Problem description: Write out all of the data exactly as it appears.

——

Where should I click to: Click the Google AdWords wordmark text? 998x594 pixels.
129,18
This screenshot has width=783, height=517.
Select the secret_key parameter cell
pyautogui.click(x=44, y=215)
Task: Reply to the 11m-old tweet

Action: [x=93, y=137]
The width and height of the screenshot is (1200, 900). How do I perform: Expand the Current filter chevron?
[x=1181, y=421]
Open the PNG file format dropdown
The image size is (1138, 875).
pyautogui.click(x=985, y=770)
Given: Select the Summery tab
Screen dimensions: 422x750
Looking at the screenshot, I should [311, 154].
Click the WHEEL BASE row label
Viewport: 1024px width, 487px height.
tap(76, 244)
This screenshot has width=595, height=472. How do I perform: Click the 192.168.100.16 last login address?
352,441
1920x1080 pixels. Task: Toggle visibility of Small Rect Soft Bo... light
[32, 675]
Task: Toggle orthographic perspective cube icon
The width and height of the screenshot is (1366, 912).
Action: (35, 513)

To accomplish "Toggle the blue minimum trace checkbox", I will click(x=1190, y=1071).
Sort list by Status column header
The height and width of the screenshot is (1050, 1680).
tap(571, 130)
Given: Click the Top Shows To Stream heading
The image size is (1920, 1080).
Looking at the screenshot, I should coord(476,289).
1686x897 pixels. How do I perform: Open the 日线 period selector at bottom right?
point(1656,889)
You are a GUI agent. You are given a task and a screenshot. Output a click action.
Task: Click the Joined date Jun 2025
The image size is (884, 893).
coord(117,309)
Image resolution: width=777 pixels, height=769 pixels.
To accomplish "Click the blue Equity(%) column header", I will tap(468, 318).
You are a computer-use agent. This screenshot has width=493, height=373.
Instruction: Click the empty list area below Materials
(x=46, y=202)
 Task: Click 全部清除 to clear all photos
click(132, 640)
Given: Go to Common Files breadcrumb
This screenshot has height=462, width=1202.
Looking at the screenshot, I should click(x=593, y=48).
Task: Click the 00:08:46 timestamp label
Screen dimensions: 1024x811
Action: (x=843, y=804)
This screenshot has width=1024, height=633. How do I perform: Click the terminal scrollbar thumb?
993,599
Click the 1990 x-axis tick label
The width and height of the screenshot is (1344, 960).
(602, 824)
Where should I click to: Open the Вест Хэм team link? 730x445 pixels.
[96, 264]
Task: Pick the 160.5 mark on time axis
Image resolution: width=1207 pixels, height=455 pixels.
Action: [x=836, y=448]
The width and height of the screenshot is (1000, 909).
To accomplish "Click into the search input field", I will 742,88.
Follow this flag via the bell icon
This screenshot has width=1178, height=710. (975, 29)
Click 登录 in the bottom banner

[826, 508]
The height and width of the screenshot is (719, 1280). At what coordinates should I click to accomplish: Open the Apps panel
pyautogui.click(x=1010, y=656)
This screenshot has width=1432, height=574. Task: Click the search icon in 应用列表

——

Reply to the task:
Where should I click to: Click the Google AdWords wordmark text? 998x594 pixels.
129,18
This screenshot has width=783, height=517.
Select the secret_key parameter cell
pyautogui.click(x=44, y=215)
Task: Reply to the 11m-old tweet

Action: [x=93, y=137]
The width and height of the screenshot is (1200, 900). How do I perform: Expand the Current filter chevron?
[x=1181, y=421]
Open the PNG file format dropdown
The image size is (1138, 875).
pyautogui.click(x=985, y=770)
Given: Select the Summery tab
Screen dimensions: 422x750
Looking at the screenshot, I should [311, 154].
Click the WHEEL BASE row label
Viewport: 1024px width, 487px height.
tap(76, 244)
This screenshot has width=595, height=472. How do I perform: Click the 192.168.100.16 last login address?
352,441
1920x1080 pixels. Task: Toggle visibility of Small Rect Soft Bo... light
[32, 675]
Task: Toggle orthographic perspective cube icon
The width and height of the screenshot is (1366, 912).
Action: (35, 513)

To accomplish "Toggle the blue minimum trace checkbox", I will click(x=1190, y=1071).
Sort list by Status column header
The height and width of the screenshot is (1050, 1680).
tap(571, 130)
Given: Click the Top Shows To Stream heading
The image size is (1920, 1080).
Looking at the screenshot, I should coord(476,289).
1686x897 pixels. How do I perform: Open the 日线 period selector at bottom right?
point(1656,889)
You are a GUI agent. You are given a task and a screenshot. Output a click action.
Task: Click the Joined date Jun 2025
The image size is (884, 893).
coord(117,309)
Image resolution: width=777 pixels, height=769 pixels.
To accomplish "Click the blue Equity(%) column header", I will tap(468, 318).
You are a computer-use agent. This screenshot has width=493, height=373.
Instruction: Click the empty list area below Materials
(x=46, y=202)
 Task: Click 全部清除 to clear all photos
click(132, 640)
Given: Go to Common Files breadcrumb
This screenshot has height=462, width=1202.
Looking at the screenshot, I should click(x=593, y=48).
Task: Click the 00:08:46 timestamp label
Screen dimensions: 1024x811
Action: (x=843, y=804)
This screenshot has width=1024, height=633. How do I perform: Click the terminal scrollbar thumb?
993,599
Click the 1990 x-axis tick label
The width and height of the screenshot is (1344, 960).
(602, 824)
Where should I click to: Open the Вест Хэм team link? 730x445 pixels.
[96, 264]
Task: Pick the 160.5 mark on time axis
Image resolution: width=1207 pixels, height=455 pixels.
Action: [x=836, y=448]
The width and height of the screenshot is (1000, 909).
To accomplish "Click into the search input field", I will 742,88.
Follow this flag via the bell icon
This screenshot has width=1178, height=710. (975, 29)
Click 登录 in the bottom banner

[826, 508]
The height and width of the screenshot is (719, 1280). At what coordinates should I click to accomplish: Open the Apps panel
pyautogui.click(x=1010, y=656)
This screenshot has width=1432, height=574. Task: Click the search icon in 应用列表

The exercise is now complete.